Entries –
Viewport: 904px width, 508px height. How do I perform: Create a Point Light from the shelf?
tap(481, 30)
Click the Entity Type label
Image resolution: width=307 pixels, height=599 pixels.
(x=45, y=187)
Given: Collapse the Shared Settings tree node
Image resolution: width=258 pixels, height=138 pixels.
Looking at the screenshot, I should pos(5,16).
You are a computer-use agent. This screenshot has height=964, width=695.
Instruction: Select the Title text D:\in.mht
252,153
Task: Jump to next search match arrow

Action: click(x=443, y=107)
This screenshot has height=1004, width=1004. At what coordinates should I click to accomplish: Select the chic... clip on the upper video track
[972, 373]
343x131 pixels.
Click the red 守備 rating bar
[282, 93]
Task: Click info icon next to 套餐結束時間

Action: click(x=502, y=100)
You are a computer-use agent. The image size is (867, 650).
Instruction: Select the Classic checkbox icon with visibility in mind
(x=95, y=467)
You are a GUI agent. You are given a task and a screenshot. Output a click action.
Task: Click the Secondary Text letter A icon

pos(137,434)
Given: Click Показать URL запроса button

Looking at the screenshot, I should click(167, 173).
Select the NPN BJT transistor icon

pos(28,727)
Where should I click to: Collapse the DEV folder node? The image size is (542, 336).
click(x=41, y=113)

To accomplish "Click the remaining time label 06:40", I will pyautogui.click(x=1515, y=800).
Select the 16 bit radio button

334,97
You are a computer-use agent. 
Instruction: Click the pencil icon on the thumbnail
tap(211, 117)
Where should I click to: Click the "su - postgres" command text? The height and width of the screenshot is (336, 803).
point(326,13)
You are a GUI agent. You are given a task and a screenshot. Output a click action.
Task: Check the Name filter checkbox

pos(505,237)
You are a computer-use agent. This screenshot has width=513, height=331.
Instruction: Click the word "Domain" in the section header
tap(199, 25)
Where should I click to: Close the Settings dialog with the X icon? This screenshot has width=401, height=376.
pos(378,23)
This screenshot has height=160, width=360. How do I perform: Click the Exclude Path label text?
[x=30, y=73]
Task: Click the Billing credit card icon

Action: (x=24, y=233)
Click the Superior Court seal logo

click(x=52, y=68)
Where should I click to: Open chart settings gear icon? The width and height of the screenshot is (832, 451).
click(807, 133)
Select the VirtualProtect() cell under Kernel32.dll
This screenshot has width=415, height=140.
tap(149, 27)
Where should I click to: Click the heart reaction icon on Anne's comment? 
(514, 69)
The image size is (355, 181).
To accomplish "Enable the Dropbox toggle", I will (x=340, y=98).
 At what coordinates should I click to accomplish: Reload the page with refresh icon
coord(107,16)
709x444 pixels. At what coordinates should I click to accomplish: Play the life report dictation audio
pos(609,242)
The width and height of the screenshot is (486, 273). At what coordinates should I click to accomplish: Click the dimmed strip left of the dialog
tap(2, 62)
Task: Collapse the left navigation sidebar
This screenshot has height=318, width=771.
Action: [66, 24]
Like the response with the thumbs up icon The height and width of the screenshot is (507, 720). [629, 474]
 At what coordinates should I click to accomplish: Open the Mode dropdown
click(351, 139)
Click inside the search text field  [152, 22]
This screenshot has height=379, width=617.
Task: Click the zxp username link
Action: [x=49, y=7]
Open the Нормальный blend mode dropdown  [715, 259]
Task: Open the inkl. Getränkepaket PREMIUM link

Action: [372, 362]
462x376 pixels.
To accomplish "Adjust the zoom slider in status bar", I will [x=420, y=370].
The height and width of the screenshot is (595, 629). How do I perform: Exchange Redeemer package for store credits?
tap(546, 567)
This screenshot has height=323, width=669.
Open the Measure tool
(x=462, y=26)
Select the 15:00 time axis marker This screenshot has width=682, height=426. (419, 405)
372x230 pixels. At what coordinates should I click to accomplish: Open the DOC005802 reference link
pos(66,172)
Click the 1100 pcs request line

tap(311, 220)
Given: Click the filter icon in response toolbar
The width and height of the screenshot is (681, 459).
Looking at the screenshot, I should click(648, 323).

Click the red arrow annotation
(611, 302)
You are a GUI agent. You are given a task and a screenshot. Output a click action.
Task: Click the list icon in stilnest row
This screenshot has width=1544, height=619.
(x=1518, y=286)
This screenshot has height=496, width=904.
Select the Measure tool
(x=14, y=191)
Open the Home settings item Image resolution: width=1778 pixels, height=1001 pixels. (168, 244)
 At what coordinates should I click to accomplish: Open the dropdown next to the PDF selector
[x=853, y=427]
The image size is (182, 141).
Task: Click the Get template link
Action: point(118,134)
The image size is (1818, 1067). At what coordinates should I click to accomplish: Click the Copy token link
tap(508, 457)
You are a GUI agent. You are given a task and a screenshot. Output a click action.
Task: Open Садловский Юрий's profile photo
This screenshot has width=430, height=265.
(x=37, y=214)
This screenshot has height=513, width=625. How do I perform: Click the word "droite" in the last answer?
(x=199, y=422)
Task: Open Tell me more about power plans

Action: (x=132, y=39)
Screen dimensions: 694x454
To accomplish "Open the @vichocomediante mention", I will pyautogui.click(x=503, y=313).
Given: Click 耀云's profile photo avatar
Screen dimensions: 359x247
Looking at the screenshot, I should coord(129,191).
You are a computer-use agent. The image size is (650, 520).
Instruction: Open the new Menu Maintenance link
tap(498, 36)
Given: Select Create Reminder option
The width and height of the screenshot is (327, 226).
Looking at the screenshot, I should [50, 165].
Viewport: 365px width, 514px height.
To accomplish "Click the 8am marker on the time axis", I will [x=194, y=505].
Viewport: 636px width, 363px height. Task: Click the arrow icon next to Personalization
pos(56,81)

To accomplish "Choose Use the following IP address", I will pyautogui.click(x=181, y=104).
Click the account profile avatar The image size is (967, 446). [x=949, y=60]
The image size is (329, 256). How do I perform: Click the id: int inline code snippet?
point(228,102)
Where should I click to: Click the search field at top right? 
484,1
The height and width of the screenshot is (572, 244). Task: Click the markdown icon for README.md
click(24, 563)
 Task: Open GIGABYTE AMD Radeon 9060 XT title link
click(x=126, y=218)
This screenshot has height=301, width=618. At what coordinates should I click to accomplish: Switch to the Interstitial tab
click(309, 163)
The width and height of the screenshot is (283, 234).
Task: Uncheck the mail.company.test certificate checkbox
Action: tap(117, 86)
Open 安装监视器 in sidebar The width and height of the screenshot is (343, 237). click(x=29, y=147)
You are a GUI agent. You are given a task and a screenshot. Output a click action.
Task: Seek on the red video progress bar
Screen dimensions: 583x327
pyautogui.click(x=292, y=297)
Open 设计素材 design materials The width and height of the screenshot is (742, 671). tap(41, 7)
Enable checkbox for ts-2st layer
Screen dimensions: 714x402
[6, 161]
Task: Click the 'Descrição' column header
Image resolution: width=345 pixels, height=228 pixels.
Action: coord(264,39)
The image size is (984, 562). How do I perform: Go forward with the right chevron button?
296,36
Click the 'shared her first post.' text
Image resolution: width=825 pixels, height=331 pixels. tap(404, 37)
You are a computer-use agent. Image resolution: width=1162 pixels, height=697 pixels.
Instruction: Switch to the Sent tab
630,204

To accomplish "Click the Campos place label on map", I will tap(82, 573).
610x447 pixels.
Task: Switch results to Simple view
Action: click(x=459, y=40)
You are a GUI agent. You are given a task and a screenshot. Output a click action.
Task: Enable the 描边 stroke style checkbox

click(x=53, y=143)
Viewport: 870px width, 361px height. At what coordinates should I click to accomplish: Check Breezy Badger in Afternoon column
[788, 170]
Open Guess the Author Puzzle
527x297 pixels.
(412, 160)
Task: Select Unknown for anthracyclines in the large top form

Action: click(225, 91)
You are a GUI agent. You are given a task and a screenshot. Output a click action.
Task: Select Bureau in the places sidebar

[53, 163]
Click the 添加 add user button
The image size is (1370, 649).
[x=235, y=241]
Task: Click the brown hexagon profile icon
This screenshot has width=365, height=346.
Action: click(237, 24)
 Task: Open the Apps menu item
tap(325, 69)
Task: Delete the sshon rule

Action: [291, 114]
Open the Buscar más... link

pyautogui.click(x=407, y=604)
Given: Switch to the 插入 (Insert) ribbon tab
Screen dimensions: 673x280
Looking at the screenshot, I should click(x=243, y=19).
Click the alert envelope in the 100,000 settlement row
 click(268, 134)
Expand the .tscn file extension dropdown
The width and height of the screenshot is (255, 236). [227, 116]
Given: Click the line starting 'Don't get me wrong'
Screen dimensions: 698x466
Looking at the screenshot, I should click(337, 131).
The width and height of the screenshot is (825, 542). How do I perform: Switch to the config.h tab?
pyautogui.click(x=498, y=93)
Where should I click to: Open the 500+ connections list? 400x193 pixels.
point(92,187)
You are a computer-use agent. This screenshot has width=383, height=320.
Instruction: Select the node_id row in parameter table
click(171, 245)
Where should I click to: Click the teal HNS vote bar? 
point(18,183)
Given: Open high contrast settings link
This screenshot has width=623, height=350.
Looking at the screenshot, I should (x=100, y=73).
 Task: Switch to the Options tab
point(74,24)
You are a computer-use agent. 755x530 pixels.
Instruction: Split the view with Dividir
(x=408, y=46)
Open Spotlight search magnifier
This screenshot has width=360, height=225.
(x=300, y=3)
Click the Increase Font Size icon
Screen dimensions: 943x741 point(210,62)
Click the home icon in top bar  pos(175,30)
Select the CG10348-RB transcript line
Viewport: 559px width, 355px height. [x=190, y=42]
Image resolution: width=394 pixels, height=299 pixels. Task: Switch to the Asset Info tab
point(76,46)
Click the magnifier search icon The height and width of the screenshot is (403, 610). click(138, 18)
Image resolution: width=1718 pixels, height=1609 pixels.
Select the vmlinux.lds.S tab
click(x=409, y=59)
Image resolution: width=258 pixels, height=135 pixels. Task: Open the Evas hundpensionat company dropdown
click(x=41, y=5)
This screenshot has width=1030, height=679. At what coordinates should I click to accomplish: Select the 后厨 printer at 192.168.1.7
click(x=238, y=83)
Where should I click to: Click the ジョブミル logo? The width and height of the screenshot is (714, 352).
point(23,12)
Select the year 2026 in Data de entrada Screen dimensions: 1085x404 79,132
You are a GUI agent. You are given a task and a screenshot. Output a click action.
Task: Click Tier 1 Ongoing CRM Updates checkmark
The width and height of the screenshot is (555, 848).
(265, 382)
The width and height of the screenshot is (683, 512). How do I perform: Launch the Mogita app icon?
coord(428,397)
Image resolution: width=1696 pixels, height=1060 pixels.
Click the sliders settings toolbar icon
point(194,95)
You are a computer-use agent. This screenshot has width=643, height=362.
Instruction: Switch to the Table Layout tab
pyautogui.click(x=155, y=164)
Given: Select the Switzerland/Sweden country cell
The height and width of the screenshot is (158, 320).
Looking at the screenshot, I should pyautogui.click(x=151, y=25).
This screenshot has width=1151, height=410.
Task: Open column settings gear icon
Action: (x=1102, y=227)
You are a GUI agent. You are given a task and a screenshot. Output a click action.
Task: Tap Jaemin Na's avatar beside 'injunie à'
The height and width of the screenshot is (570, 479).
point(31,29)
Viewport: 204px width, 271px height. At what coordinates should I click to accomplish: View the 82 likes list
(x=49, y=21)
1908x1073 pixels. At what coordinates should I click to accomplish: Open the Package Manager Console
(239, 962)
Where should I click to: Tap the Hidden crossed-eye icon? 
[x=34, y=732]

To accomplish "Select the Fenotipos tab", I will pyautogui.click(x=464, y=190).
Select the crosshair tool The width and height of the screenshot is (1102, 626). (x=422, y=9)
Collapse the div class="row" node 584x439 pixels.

Task objective – Turn the lines of the records above, from the line containing "Where should I click to: Click the heart" up to and including the line containing "Action: [372, 362]", into a Markdown table with two columns, Row and Text. Number each line in Row, put the line itself in Text, and skip any blank lines.

Solution for this exercise –
| Row | Text |
|---|---|
| 1 | Where should I click to: Click the heart reaction icon on Anne's comment?  |
| 2 | (514, 69) |
| 3 | The image size is (355, 181). |
| 4 | To accomplish "Enable the Dropbox toggle", I will (x=340, y=98). |
| 5 |  At what coordinates should I click to accomplish: Reload the page with refresh icon |
| 6 | coord(107,16) |
| 7 | 709x444 pixels. At what coordinates should I click to accomplish: Play the life report dictation audio |
| 8 | pos(609,242) |
| 9 | The width and height of the screenshot is (486, 273). At what coordinates should I click to accomplish: Click the dimmed strip left of the dialog |
| 10 | tap(2, 62) |
| 11 | Task: Collapse the left navigation sidebar |
| 12 | This screenshot has height=318, width=771. |
| 13 | Action: [66, 24] |
| 14 | Like the response with the thumbs up icon The height and width of the screenshot is (507, 720). [629, 474] |
| 15 |  At what coordinates should I click to accomplish: Open the Mode dropdown |
| 16 | click(351, 139) |
| 17 | Click inside the search text field  [152, 22] |
| 18 | This screenshot has height=379, width=617. |
| 19 | Task: Click the zxp username link |
| 20 | Action: [x=49, y=7] |
| 21 | Open the Нормальный blend mode dropdown  [715, 259] |
| 22 | Task: Open the inkl. Getränkepaket PREMIUM link |
| 23 | Action: [372, 362] |